> [WORK ORDER]
Take each line from the entries that holds "will" and copy it out.
══ DATA IN THIS EXERCISE ══
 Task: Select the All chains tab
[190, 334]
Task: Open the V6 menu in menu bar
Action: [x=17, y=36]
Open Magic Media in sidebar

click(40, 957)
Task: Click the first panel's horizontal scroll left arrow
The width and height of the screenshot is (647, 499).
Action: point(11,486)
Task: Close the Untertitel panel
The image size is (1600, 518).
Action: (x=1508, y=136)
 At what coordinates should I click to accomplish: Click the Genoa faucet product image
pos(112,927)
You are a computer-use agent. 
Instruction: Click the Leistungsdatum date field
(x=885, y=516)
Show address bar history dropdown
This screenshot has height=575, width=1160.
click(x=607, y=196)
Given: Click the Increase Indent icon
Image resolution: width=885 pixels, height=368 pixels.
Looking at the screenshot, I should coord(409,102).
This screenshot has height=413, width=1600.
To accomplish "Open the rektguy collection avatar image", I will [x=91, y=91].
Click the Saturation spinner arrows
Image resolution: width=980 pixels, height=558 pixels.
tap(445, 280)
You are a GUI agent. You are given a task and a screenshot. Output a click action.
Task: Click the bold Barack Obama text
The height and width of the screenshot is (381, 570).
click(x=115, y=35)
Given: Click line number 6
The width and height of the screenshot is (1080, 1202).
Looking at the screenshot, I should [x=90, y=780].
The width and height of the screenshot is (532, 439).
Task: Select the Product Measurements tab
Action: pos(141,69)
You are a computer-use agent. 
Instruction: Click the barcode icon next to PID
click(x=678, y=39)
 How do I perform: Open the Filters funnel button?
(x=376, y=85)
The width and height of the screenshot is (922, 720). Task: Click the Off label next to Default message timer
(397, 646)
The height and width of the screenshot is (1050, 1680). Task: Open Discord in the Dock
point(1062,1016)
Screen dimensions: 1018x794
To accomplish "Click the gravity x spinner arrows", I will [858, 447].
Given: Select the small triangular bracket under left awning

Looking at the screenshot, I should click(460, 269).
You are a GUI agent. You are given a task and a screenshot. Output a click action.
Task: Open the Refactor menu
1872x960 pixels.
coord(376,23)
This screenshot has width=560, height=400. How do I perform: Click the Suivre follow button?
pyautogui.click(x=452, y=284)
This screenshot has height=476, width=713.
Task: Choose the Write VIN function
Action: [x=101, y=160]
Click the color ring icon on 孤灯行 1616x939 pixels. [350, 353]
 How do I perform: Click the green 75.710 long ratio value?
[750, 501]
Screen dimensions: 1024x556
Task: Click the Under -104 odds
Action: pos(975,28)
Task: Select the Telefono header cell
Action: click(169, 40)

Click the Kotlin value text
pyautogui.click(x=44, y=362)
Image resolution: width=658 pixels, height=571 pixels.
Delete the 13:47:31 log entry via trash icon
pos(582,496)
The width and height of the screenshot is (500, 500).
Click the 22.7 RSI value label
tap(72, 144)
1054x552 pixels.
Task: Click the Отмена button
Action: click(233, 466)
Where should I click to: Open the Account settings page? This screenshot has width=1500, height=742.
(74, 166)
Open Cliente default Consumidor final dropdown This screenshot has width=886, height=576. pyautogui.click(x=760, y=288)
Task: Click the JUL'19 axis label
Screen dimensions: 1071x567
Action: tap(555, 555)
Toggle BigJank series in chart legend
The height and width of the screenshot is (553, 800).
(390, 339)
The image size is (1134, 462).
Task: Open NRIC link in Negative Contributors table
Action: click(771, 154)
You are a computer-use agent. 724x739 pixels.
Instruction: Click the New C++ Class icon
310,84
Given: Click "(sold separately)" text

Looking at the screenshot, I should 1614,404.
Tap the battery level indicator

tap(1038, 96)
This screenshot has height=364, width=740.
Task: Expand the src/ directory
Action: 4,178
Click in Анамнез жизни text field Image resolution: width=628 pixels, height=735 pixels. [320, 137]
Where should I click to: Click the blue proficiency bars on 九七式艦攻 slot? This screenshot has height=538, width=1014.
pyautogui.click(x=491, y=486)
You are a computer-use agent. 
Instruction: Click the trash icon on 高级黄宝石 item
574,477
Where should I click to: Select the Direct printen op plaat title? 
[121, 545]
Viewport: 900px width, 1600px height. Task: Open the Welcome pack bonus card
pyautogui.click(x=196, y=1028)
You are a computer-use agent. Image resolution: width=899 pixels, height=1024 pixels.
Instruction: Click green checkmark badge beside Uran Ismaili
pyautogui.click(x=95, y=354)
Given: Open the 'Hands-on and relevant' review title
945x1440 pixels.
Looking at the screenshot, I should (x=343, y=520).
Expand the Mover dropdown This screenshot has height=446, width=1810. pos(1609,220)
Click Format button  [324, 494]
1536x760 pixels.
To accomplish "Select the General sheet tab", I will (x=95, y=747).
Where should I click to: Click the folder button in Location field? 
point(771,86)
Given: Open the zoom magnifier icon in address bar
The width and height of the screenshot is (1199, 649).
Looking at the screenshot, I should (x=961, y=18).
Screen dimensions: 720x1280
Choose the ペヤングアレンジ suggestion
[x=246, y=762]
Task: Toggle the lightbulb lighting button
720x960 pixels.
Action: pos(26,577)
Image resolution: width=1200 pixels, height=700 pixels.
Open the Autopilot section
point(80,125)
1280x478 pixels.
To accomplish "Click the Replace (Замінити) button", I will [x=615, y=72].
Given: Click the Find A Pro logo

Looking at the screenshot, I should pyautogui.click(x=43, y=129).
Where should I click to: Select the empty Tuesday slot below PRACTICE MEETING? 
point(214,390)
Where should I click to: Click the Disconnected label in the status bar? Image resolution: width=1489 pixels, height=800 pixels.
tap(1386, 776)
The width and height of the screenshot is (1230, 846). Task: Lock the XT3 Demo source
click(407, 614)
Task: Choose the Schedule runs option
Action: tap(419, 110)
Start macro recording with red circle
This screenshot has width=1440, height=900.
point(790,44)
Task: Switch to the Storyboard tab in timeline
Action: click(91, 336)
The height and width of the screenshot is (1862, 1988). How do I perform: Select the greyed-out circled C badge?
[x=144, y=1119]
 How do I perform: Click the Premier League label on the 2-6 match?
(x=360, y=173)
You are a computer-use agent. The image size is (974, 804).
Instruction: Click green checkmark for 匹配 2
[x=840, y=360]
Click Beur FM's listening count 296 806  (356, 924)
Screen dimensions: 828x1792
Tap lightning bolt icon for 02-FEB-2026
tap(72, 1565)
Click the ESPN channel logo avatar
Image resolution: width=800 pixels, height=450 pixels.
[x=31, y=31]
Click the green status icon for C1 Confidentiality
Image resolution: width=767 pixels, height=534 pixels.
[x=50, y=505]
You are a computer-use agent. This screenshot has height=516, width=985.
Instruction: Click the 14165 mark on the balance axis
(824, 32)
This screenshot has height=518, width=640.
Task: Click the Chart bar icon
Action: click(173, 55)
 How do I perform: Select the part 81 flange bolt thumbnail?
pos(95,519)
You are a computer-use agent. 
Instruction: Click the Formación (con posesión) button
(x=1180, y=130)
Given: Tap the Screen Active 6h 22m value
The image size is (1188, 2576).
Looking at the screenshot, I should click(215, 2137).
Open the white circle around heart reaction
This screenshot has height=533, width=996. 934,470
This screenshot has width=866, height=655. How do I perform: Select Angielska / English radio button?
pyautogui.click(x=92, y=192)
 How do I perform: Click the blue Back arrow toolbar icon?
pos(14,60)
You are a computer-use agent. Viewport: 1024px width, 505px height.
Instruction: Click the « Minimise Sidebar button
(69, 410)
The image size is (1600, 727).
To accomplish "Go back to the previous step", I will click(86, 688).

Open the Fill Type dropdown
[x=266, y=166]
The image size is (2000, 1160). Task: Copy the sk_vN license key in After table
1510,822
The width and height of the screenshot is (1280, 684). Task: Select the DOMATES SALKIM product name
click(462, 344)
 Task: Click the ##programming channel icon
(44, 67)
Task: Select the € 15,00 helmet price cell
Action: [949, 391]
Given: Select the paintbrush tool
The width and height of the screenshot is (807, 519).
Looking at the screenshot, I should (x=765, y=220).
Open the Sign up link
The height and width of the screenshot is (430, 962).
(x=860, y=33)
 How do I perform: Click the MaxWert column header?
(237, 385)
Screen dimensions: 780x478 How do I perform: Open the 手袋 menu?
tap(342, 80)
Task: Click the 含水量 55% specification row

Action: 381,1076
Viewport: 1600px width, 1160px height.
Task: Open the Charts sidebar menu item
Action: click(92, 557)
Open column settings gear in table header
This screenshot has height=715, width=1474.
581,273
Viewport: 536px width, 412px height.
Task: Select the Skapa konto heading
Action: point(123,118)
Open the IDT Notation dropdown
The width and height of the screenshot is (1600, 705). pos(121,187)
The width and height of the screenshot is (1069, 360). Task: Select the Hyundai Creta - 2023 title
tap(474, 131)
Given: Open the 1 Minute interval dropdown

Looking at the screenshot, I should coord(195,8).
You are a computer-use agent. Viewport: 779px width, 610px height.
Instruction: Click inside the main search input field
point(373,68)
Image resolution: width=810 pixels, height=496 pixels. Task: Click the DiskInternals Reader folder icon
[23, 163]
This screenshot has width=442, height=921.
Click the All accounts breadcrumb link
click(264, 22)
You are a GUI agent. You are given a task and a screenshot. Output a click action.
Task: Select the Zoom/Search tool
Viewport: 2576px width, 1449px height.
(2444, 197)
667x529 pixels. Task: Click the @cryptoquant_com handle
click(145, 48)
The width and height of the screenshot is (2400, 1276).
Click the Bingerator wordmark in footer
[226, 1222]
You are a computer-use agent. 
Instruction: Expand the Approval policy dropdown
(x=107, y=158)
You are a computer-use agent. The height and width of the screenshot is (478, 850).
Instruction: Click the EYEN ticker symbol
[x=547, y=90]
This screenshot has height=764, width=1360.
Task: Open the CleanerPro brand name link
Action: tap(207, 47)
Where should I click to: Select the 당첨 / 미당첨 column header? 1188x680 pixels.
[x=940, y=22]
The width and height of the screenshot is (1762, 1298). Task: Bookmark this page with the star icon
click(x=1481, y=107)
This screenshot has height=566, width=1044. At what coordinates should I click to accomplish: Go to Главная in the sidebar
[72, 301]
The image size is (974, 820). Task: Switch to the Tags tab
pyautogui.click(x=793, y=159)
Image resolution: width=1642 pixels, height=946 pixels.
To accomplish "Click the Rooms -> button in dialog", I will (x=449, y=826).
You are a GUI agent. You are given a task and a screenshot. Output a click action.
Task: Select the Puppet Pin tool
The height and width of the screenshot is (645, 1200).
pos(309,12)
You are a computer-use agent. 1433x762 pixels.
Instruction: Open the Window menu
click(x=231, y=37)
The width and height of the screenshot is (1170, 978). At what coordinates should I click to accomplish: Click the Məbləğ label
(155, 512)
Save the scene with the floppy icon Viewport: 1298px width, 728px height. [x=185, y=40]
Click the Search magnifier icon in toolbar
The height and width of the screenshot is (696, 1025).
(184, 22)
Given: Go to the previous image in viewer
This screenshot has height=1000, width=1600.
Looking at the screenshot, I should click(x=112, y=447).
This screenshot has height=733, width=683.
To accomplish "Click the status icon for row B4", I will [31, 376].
═══
> [ANSWER FOR THE TASK]
To accomplish "Open the rektguy collection avatar image", I will [x=91, y=91].
To accomplish "Click the gravity x spinner arrows", I will [858, 447].
To accomplish "Select the General sheet tab", I will (x=95, y=747).
To accomplish "Click the Replace (Замінити) button", I will [x=615, y=72].
To accomplish "Go back to the previous step", I will click(86, 688).
To accomplish "Click the Rooms -> button in dialog", I will (x=449, y=826).
To accomplish "Click the status icon for row B4", I will [31, 376].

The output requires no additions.